WHAT TO PRODUCE |
Go through the data and copy each line where the string "more" appears.

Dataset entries
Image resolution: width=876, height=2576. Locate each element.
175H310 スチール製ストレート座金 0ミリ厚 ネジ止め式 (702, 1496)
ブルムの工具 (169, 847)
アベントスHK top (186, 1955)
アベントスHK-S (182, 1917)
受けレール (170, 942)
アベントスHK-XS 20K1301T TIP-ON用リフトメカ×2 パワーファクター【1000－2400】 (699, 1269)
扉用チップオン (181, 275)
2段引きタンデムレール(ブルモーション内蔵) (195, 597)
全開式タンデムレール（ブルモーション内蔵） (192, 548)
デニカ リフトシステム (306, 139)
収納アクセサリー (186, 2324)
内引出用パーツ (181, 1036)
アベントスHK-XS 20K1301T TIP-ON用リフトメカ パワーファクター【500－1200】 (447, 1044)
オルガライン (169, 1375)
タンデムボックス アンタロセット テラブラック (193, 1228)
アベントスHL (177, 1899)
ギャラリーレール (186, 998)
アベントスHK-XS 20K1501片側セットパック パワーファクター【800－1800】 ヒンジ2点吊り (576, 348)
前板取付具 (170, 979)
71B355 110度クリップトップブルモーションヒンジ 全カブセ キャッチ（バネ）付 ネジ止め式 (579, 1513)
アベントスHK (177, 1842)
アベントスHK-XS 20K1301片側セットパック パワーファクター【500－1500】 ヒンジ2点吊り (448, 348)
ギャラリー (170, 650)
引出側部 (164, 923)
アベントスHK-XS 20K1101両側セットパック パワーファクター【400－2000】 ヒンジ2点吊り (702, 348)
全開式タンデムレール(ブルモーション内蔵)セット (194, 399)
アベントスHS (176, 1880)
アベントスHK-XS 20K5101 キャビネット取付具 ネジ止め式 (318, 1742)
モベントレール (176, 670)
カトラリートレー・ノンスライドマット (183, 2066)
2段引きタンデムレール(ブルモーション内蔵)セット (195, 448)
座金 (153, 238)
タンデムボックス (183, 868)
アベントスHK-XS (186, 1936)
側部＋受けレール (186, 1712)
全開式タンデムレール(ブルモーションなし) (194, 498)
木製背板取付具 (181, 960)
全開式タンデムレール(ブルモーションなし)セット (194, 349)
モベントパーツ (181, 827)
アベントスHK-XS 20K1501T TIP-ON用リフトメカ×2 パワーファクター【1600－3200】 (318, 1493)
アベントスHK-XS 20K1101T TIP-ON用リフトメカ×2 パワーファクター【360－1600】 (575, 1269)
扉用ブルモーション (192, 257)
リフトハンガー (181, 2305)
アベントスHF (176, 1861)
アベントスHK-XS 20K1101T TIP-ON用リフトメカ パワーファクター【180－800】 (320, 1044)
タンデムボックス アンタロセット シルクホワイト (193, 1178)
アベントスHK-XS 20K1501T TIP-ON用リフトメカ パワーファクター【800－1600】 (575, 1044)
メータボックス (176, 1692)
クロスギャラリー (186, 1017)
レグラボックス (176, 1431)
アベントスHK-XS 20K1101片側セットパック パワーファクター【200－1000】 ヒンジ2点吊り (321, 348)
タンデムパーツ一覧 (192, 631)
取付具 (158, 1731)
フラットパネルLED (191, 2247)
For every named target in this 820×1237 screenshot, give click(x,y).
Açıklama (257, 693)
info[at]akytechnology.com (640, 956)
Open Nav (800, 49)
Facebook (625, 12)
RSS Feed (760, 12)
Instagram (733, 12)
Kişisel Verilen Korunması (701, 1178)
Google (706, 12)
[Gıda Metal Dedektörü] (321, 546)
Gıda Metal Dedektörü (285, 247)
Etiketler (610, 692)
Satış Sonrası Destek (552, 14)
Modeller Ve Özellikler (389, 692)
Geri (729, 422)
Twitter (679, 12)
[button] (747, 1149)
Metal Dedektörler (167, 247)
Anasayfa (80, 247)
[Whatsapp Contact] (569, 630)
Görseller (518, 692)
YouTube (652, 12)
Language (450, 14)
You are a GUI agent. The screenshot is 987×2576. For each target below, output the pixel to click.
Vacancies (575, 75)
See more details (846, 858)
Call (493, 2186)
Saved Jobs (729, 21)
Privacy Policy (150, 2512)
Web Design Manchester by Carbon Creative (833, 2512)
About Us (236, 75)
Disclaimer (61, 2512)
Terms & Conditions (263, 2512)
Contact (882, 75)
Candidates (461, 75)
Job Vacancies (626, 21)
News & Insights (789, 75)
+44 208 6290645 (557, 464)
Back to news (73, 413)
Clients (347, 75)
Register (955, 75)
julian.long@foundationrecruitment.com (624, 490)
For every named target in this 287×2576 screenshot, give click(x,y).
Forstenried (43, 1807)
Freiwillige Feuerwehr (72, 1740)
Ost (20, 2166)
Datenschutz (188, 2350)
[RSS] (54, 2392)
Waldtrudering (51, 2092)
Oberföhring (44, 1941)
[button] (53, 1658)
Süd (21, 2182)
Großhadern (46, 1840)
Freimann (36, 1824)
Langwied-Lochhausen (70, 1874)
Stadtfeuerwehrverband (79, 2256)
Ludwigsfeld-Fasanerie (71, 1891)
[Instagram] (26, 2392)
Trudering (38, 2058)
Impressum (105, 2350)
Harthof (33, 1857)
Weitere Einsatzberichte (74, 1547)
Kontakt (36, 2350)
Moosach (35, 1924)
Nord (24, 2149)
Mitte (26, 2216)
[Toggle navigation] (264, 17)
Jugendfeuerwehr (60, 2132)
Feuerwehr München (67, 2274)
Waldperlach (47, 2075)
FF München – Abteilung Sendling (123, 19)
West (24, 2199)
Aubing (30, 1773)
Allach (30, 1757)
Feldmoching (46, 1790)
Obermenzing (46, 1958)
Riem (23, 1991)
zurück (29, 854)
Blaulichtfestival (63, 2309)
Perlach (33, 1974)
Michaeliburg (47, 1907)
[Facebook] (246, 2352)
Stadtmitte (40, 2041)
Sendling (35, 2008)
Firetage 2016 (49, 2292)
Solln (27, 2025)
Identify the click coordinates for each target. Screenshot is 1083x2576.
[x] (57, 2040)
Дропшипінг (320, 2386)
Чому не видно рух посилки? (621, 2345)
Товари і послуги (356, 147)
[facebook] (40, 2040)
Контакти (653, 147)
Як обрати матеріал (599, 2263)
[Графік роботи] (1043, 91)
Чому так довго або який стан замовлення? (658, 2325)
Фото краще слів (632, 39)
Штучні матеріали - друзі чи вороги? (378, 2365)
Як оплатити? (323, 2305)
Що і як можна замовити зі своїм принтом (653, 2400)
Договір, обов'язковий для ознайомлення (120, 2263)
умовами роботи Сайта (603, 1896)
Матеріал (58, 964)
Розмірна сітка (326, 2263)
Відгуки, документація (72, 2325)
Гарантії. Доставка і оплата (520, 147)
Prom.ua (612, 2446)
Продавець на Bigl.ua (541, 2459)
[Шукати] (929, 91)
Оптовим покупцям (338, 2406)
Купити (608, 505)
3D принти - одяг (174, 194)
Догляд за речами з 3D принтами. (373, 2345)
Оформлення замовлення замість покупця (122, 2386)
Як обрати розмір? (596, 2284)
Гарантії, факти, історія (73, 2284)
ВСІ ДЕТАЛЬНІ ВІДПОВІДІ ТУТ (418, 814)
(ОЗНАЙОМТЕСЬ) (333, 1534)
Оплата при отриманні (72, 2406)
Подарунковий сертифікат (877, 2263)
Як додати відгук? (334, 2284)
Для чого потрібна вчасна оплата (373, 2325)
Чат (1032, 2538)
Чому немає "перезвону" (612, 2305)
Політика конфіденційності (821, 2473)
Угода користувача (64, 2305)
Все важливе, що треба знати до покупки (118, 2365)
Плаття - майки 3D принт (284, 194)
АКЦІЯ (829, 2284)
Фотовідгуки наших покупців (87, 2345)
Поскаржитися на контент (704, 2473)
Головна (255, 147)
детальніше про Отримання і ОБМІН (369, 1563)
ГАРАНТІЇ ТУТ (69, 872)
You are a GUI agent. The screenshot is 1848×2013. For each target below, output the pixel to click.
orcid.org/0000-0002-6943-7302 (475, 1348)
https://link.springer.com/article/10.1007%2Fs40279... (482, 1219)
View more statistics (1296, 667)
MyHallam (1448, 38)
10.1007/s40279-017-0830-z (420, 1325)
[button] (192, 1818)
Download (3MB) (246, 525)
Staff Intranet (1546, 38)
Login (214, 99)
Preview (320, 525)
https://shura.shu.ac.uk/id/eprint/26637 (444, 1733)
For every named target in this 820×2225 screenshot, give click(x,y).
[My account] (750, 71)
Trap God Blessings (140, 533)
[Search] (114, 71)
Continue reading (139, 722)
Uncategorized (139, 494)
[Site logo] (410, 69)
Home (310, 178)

WRITTEN SOLUTION |
See more details (846, 858)
View more statistics (1296, 667)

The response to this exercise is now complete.